BEGIN DATA RECORDS
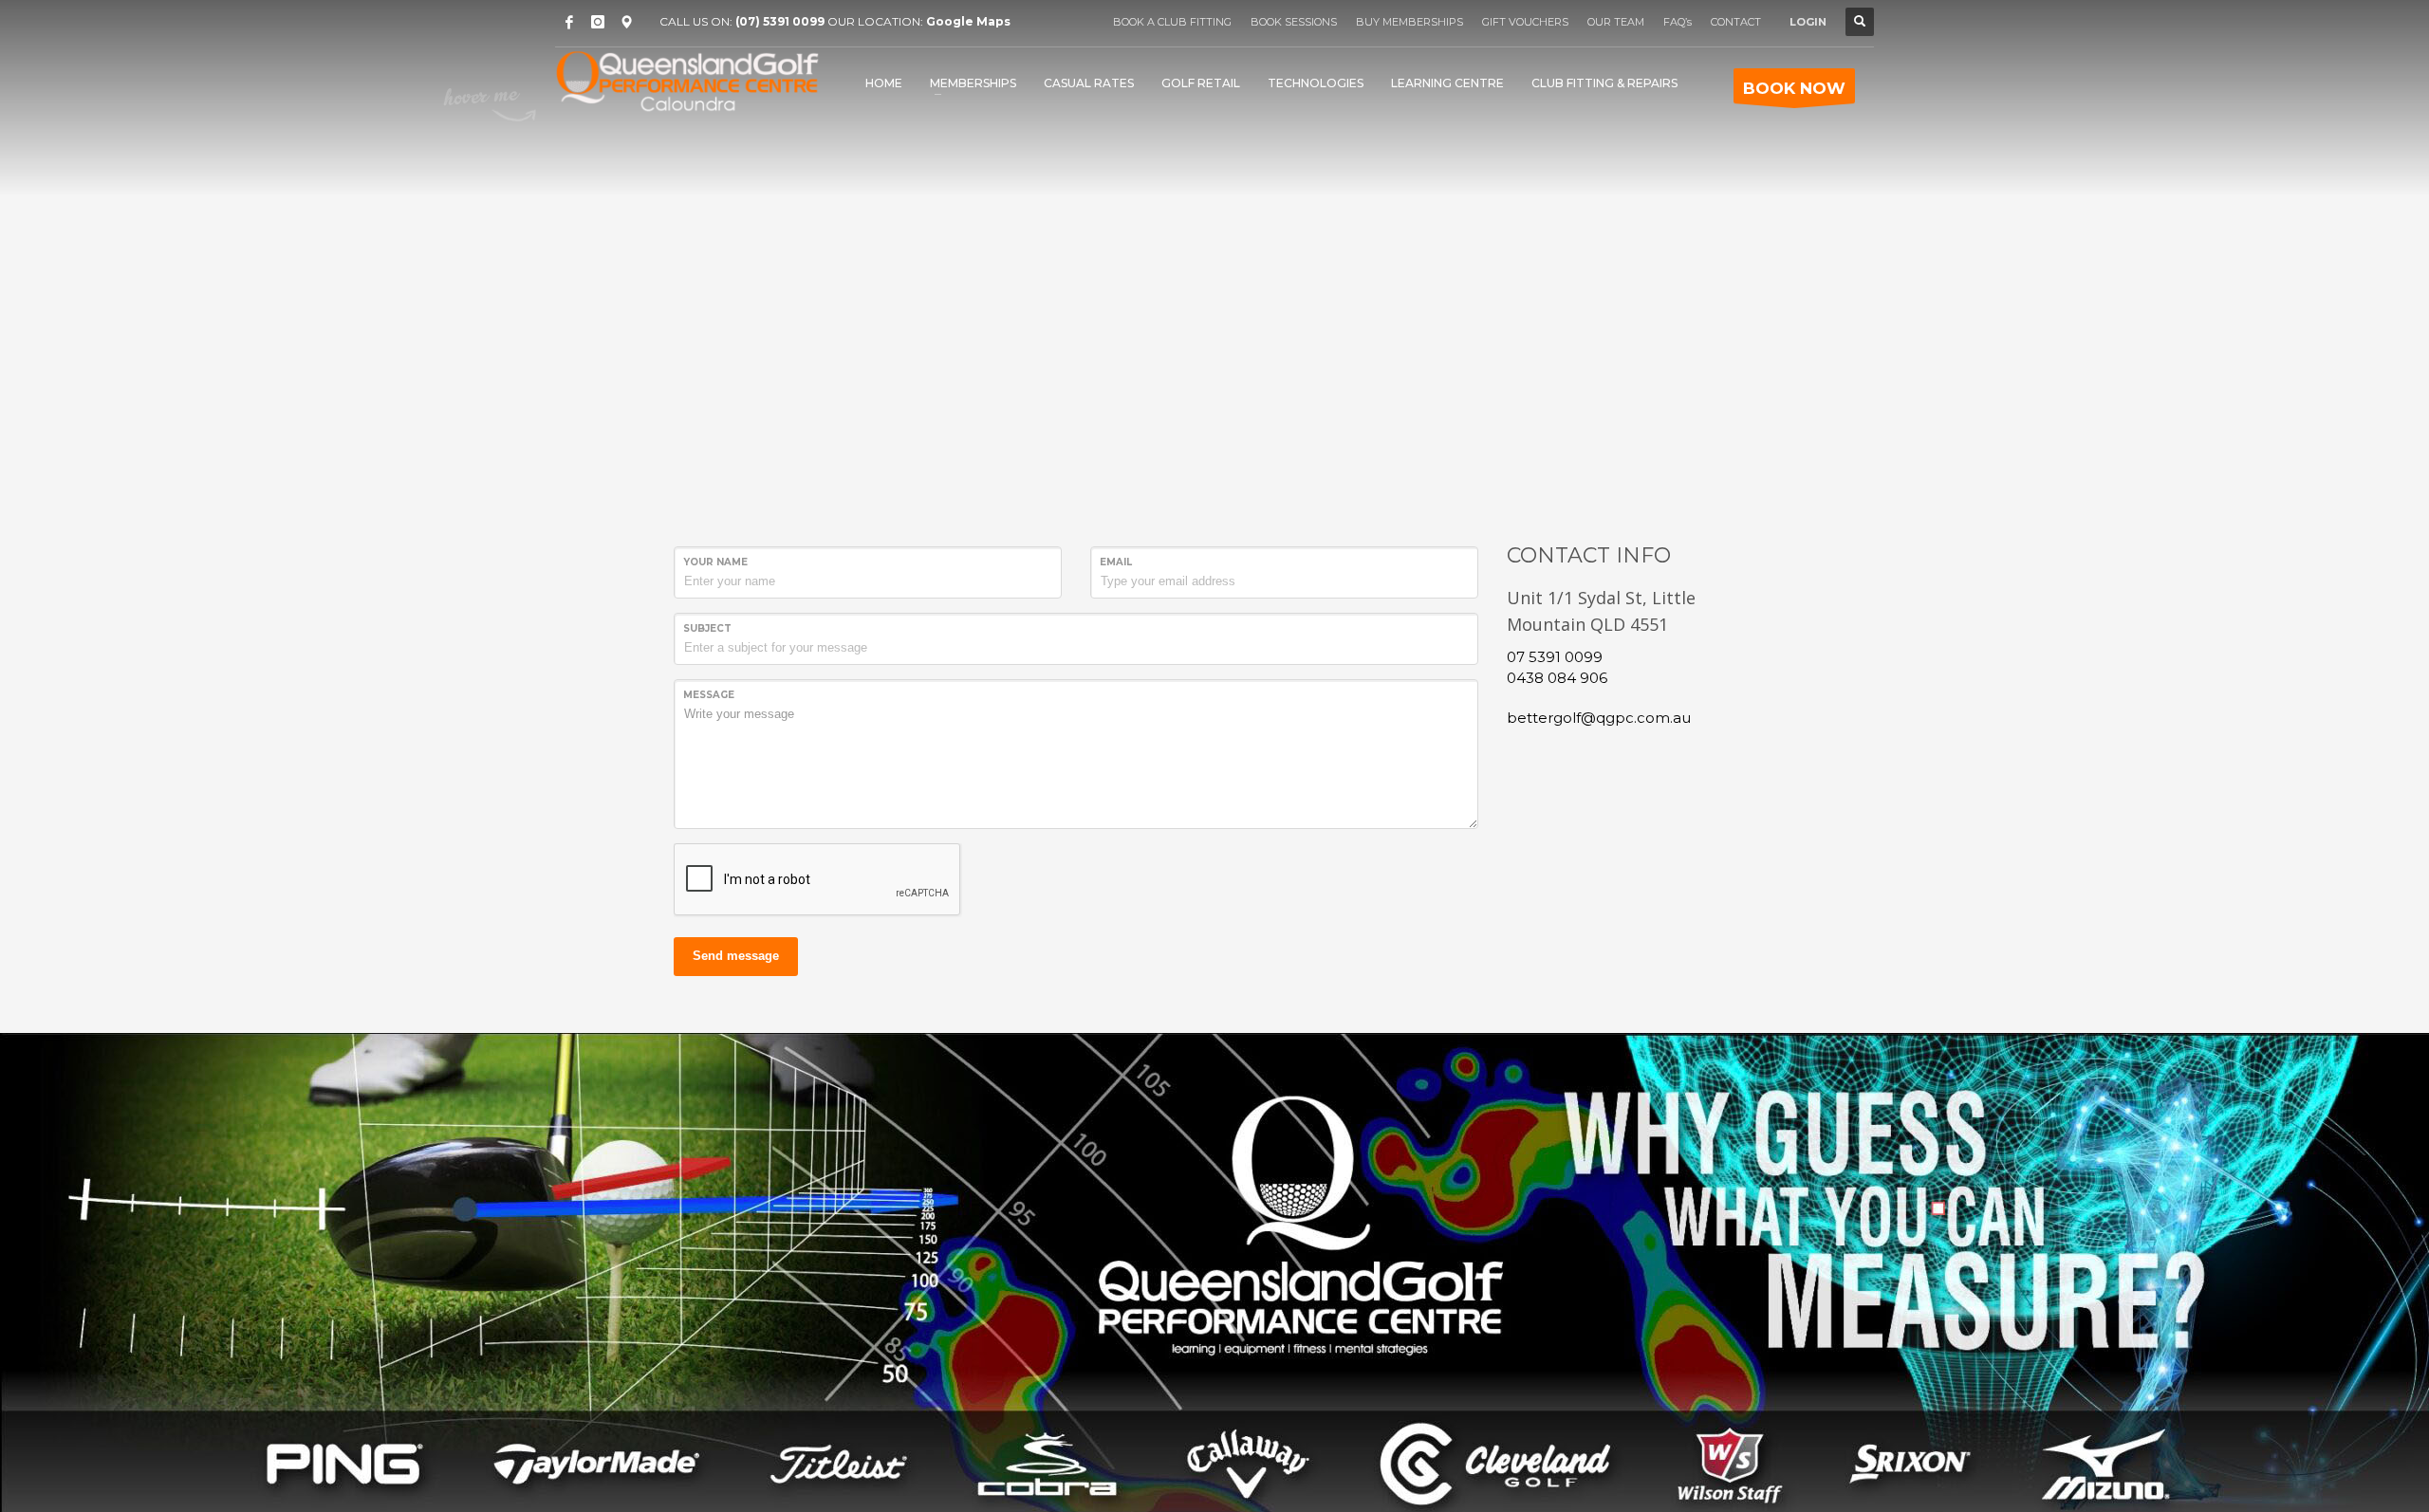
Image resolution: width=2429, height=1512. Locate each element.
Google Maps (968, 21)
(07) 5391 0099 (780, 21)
END DATA RECORDS
BEGIN DATA RECORDS
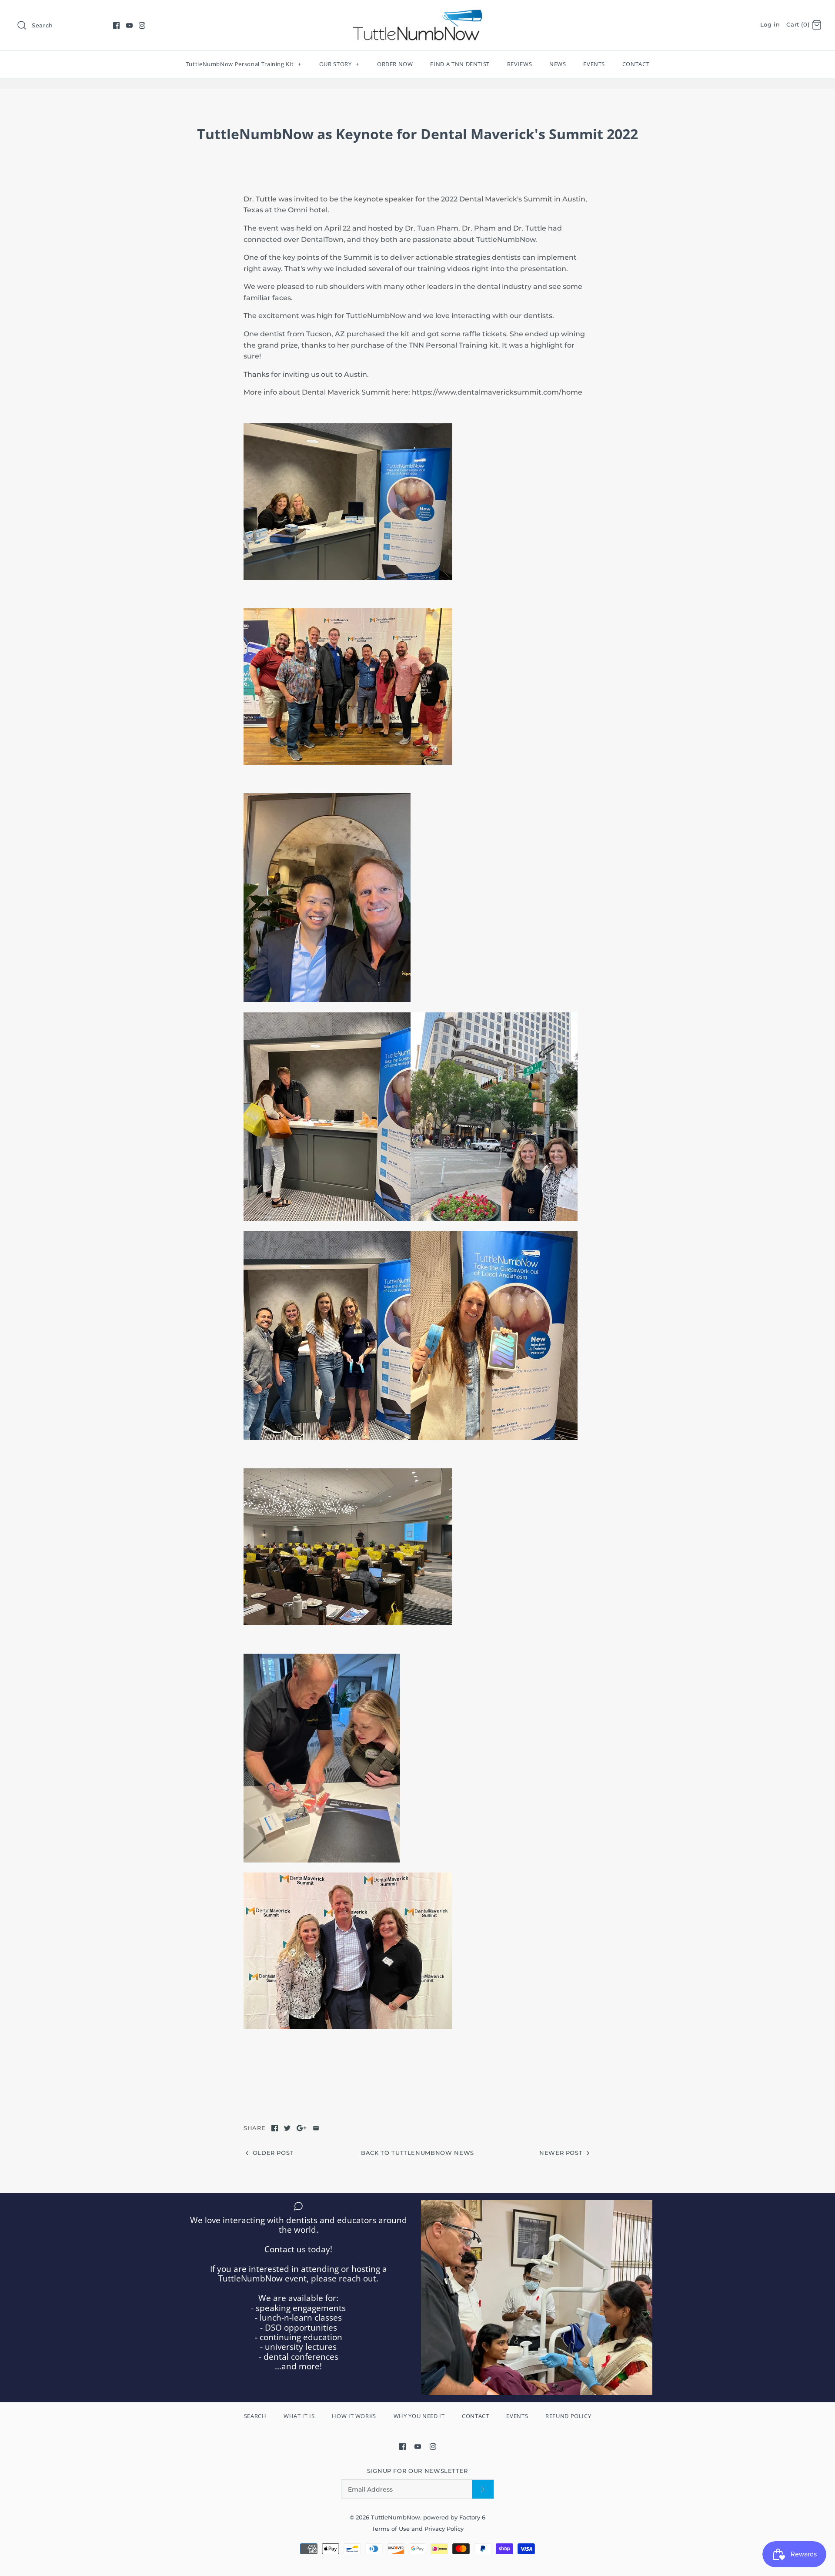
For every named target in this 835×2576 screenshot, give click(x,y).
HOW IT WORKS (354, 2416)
END DATA RECORDS
BEGIN DATA RECORDS
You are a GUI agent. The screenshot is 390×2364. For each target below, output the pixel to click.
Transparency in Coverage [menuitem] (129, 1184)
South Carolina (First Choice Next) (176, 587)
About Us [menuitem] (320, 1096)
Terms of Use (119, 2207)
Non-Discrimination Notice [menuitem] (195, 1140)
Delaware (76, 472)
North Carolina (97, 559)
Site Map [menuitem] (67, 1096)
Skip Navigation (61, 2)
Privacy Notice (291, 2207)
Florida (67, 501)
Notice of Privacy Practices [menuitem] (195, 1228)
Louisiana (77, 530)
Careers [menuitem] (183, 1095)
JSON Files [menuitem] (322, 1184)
END DATA RECORDS
● EXERCISE:
Look above for the line with "Transparency in Coverage" and the line with "Privacy Notice (291, 2207)". Retype those two lines and every line between them exactly, adding nothing.

● RESULT OF THE EXERCISE:
Transparency in Coverage [menuitem] (129, 1184)
South Carolina (First Choice Next) (176, 587)
About Us [menuitem] (320, 1096)
Terms of Use (119, 2207)
Non-Discrimination Notice [menuitem] (195, 1140)
Delaware (76, 472)
North Carolina (97, 559)
Site Map [menuitem] (67, 1096)
Skip Navigation (61, 2)
Privacy Notice (291, 2207)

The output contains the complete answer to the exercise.